The interior undersecretary of state and former president of the Federal Information Service (BND), August Hanning, cynically justified this flagrant violation of the freedom of assembly with the assertion that Germany wanted to be “a good host.” This evidently means that demonstrations against the summit are permissible only if the summit participants and accompanying journalists are completely unaware of them.
The Federal Prosecutor’s Office has also resorted to obtaining samples of the odours of globalisation opponents, in order to be able to identify them later with the help of sniffer dogs. Up until now, such operational methods were the exclusive domain of the Stasi Stalinist secret police in the former East Germany. At a museum dedicated to the activities of the Stasi, it is still possible to view the odour samples (in glass bottles) obtained by agents of opponents of the GDR regime.
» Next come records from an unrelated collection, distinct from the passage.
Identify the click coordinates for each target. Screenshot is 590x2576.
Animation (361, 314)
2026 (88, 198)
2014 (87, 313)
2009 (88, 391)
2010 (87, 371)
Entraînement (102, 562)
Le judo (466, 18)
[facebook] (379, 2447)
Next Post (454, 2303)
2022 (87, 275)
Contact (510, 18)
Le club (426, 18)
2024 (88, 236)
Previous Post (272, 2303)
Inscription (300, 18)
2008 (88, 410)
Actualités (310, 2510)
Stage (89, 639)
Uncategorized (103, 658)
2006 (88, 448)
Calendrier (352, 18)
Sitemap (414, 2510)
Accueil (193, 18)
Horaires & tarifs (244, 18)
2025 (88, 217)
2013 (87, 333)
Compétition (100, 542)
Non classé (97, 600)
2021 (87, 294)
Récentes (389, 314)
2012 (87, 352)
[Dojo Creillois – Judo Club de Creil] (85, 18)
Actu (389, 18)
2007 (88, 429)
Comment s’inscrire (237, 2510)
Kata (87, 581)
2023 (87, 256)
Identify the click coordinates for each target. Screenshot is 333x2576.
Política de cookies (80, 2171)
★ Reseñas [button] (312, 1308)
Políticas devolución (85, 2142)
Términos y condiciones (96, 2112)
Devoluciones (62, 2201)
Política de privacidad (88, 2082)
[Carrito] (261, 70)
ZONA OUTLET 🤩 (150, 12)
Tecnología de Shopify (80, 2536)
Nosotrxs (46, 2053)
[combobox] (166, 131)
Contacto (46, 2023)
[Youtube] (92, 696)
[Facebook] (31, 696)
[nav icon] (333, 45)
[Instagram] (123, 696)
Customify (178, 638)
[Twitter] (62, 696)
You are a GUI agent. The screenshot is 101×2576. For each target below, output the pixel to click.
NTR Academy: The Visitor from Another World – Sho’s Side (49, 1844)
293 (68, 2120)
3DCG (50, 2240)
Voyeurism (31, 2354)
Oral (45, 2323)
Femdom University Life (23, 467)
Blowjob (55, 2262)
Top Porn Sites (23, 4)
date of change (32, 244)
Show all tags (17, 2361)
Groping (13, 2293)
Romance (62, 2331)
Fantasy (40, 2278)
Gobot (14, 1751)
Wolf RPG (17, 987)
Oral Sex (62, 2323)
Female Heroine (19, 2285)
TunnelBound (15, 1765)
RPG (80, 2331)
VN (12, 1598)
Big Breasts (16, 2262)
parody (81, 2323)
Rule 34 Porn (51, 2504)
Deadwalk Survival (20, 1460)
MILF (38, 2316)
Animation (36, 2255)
While a number of politicians have raised reservations of this practice—parliamentary Vice-President Wolfgang Thierse (SPD) complained of “police state methods à la GDR”—Interior Minister Schäuble has unreservedly defended the measures. He told Bavarian radio, “In certain cases it is a means to identify possible suspects.” The issue was to ensure the security of the G8 summit, he said, and this would be done by the police using all “appropriate means.”
The external circumstances of the G8 summit mirror the relationship between the heads of states and governments who often describe themselves as the leaders of the “free world” and the mass of the population, which is held at bay by barbed wire fences, troops of police and bans on demonstration: a deep social and political gulf yawns between the two sides.